◆ **Task prompt**:
In the ankle arthrodesis text, what was the mean patient age at the time of surgery?

◆ **Source document**:
※

Therefore, we report (1) the rate of major and minor complications; (2) the union rate after ankle arthrodesis with four cancellous screws and (3) medium-term followup with the functional scores; (4) compensatory range of motion at the midtarsal joint; (5) the development or progression of osteoarthritis at the subtalar and talonavicular joints; and (6) alignment of the ankle and hindfoot.
We retrospectively reviewed all 92 patients (94 ankles) treated with a uniform technique of ankle arthrodesis using internal fixation with four screws between January 1, 1994, and December 31, 2000. We included only patients who underwent isolated ankle arthrodesis. We excluded patients who underwent additional fusion of the subtalar and/or talonavicular joints, patients treated with external fixation because of critical soft tissue conditions or underlying infection, and patients with mild degree osteoarthritis after malunited malleolar fractures treated with joint-preserving corrective osteotomies. Mean patient age at the time of surgery was 53 years (range, 34–69 years). Eighty-three of the 92 patients (90%) were treated for posttraumatic arthritis of the ankle. In all patients, nonoperative measures, such as alteration of activity or shoe wear, pain medication, and physical therapy, had failed for a minimum of 6 months prior to surgery. Twelve of the 92 patients had moved to an unknown address and eight declined to attend followup examination because they had moved to distant locations. Thus, 72 patients (72 ankles) were available for followup at a minimum of 4.8 years (average, 5.9 years; range, 4.8–7.8 years). Sixty-five of the 72 patients (90.3%) had posttraumatic arthritis, five had primary osteoarthritis (6.9%), and two patients had Charcot-Marie-Tooth disease (2.8%). Fifty-six of the 72 patients (77.8%) had initial malalignment of the talocrural axis with varus deformity greater than 5° in 47 patients, a valgus deformity greater than 10° in 10 patients, and equinus of more than 10° in nine patients.

※

◆ **Dataset content**:
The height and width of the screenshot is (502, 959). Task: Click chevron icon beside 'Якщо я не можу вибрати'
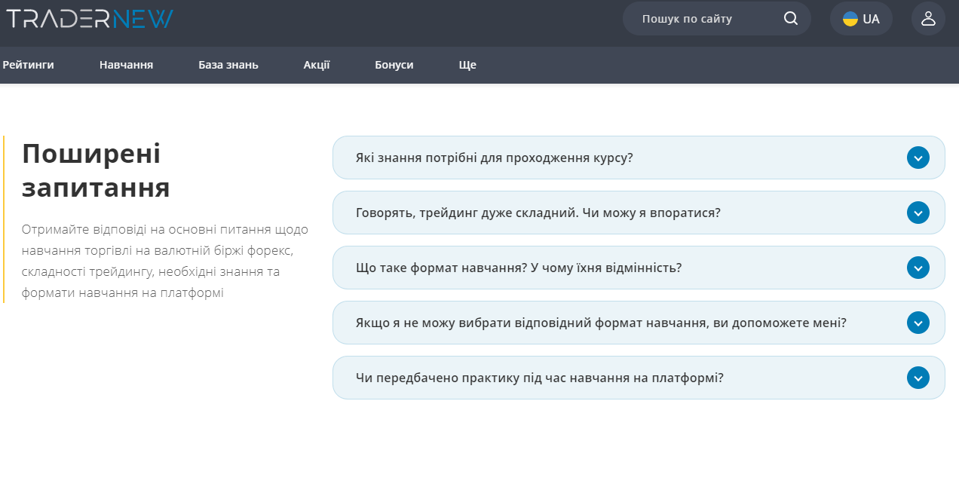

※

◆ **Result for this exercise**:
53 years (range, 34–69 years).